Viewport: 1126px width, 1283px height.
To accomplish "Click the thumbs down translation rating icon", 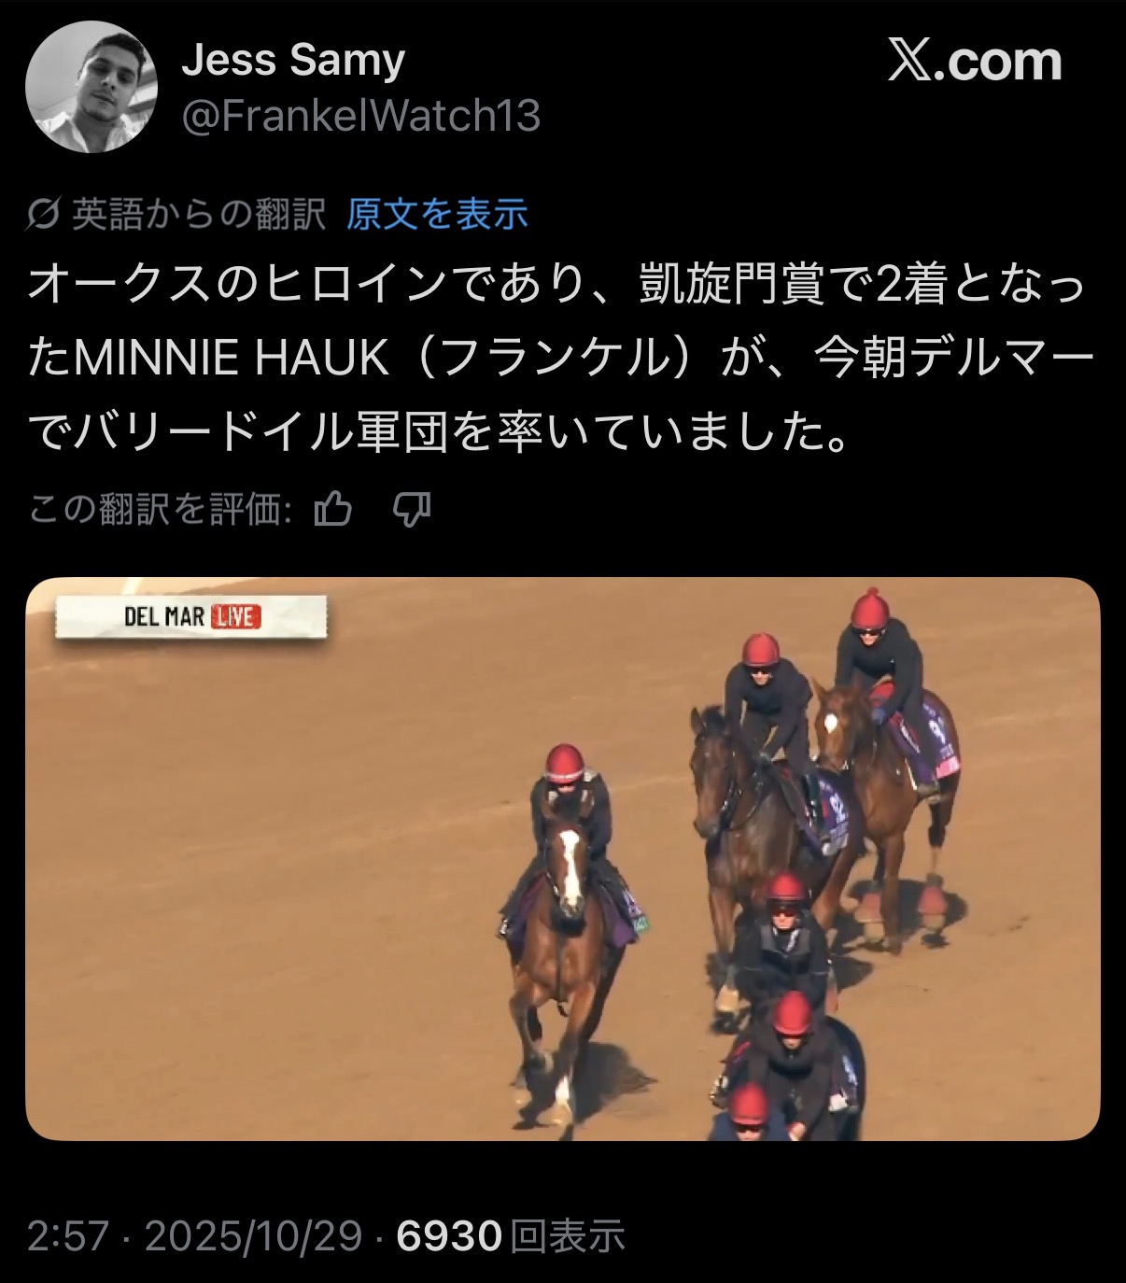I will pyautogui.click(x=411, y=510).
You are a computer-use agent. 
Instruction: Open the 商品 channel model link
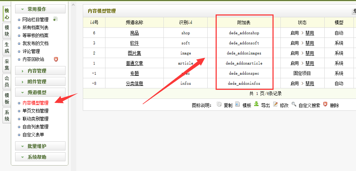pos(134,33)
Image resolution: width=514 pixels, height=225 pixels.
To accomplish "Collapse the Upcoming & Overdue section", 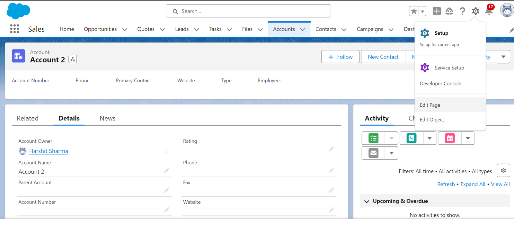I will pyautogui.click(x=367, y=201).
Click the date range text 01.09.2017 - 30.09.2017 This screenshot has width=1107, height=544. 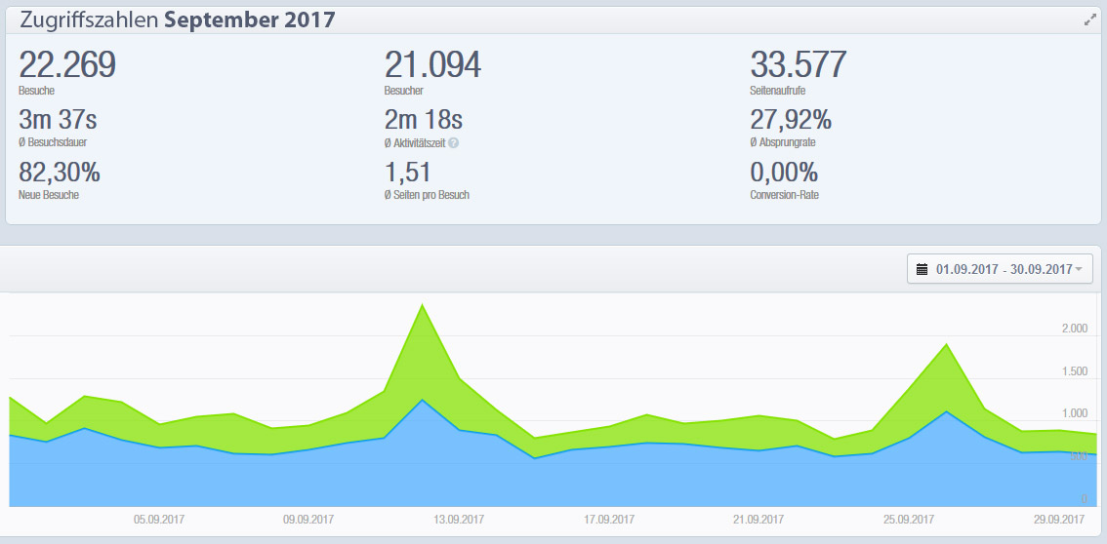pos(1004,269)
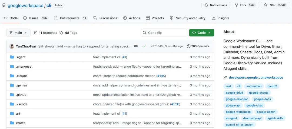This screenshot has height=129, width=292.
Task: View the 48 Tags
Action: coord(68,33)
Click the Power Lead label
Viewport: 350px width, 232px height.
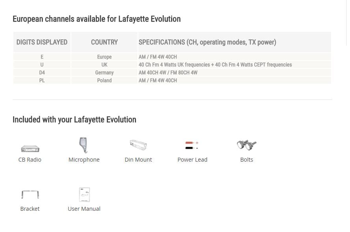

_ _ _ _

Check every line above for the string "Viewport", and copy the ones that have it.

Viewport: 1126px width, 1283px height.
Viewport: 350px width, 232px height.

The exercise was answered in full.